In Florida, over 15 million people — 77% of the population — live in coastal areas that require a refined design approach around global climate change and local environmental shifts. As we design adaptable sites and buildings along our coastlines, we must address these unique challenges in our project collaborations with building owners and developers. Adaptable, resilient buildings will need to be able to specifically withstand sea level rise and storm surges long-term.
A great example is the FIS Global Headquarters, which is situated directly on Jacksonville’s winding St. John’s River and is just 20 miles from the Atlantic Ocean. Jacksonville is especially challenged with frequent hurricanes and tropical storms. In 2017, Tropical Storm Irma created a storm surge which caused the worst flooding in the city’s history. In fact, over the past 250 years Jacksonville has had 1.8 feet of sea level rise, meaning this microclimate is changing more rapidly than even neighboring areas a few miles down the river.
We partnered with FIS to design a headquarters that consolidates multiple Jacksonville locations, accommodates the company’s rapid growth, and adds more than 500 local jobs. In our early vision discussions with FIS’ leadership it was clear that they wanted to embrace their strength of adapting to change and elevate the importance of resilience and adaptability — with the project targeting LEED Platinum and WELL Silver.
FIS chose to stay in the Brooklyn District of Jacksonville — a neighborhood along the St. John’s River which has experienced a rebirth and revitalization over the last 8 years — as the location for their new headquarters. To keep the large campus integrated with the community, we took this opportunity to blur the boundaries between its public and private outdoor space. It includes a public walkway with swings, benches, public art, and a 21-foot-high green wall. We implemented shade structures throughout the campus and planted trees that created 70% shading along the adjacent portion of the 2-mile Riverwalk — which ties Brooklyn to Downtown Jacksonville — for employees and local residents to enjoy.

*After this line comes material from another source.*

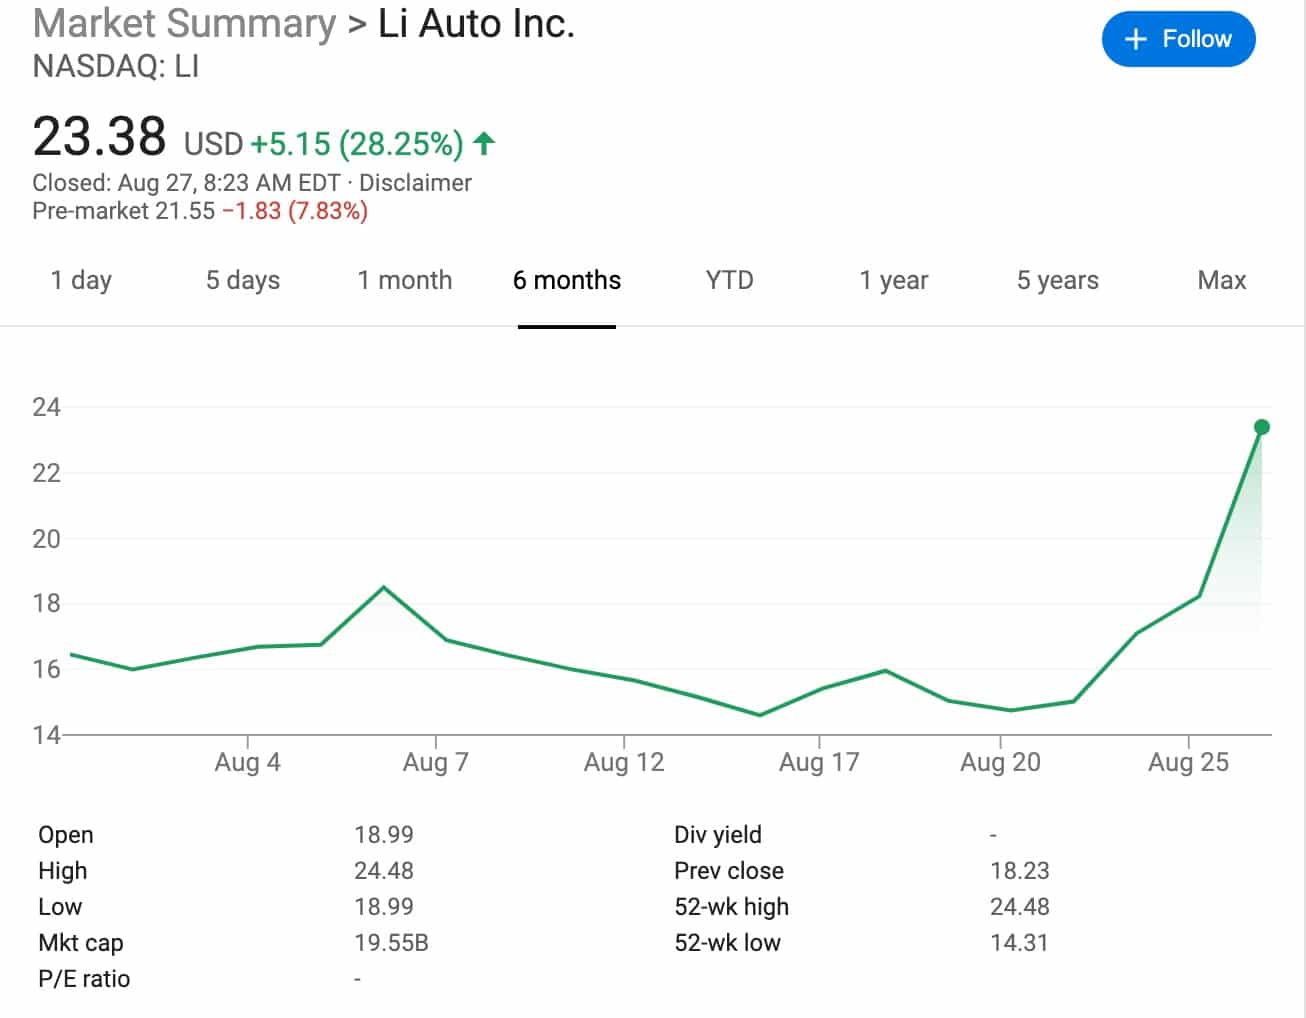This screenshot has height=1018, width=1306.
Task: Switch to the 1 day chart view
Action: click(81, 281)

Many measures were implemented within the campus to target the highest LEED certification of Platinum. The headquarters is planning to reduce its indoor water use by 48% and is energy efficient — with 100% green power and carbon offsets. The building is also redundant with 3 smaller generators that will supply 100% emergency power up to 72 hours during and following a storm event.

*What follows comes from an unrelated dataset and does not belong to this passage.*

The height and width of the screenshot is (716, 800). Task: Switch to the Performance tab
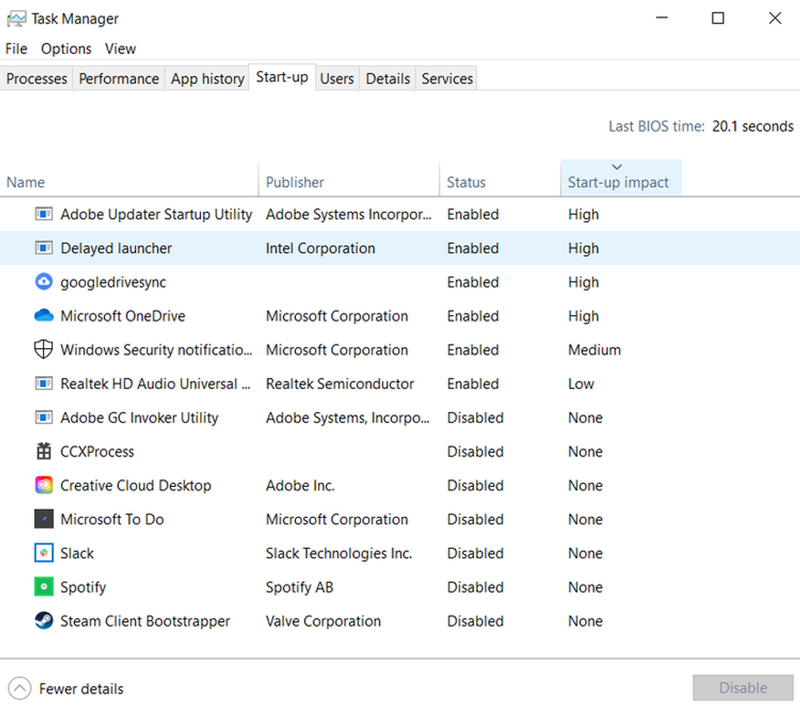(118, 79)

With knowledge of the site’s vulnerability directly on the river, we engaged a local Coastal Engineer to support and confirm the design approach including additional recommendations to protect the client’s headquarters against sea level rise for the next 50-100 years. The in-depth microclimate analysis showed that if we designed only to FEMA requirements, which does not acknowledge sea level rise, the building’s lowest finish floor elevation would be approximately 5 feet too low.

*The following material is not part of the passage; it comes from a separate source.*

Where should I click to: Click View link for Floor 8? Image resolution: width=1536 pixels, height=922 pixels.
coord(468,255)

This analysis led us to strengthen our walls at the edge of the Riverwalk — acting as a ‘wave action’ wall to address heightened water levels. Additionally, we added a concrete curb at the perimeter of the building below the storm rated impact glass and raised the finish floor an additional foot. Collectively, these measures protect against up to 3 feet of projected sea level rise and a combined 11.45 feet possible wave crest in storm events such as hurricanes. The coastal resilience strategies, planned and implemented, accounted for less than 0.05% of the project budget but allowed us to help protect FIS’ investment in their headquarters for the next century.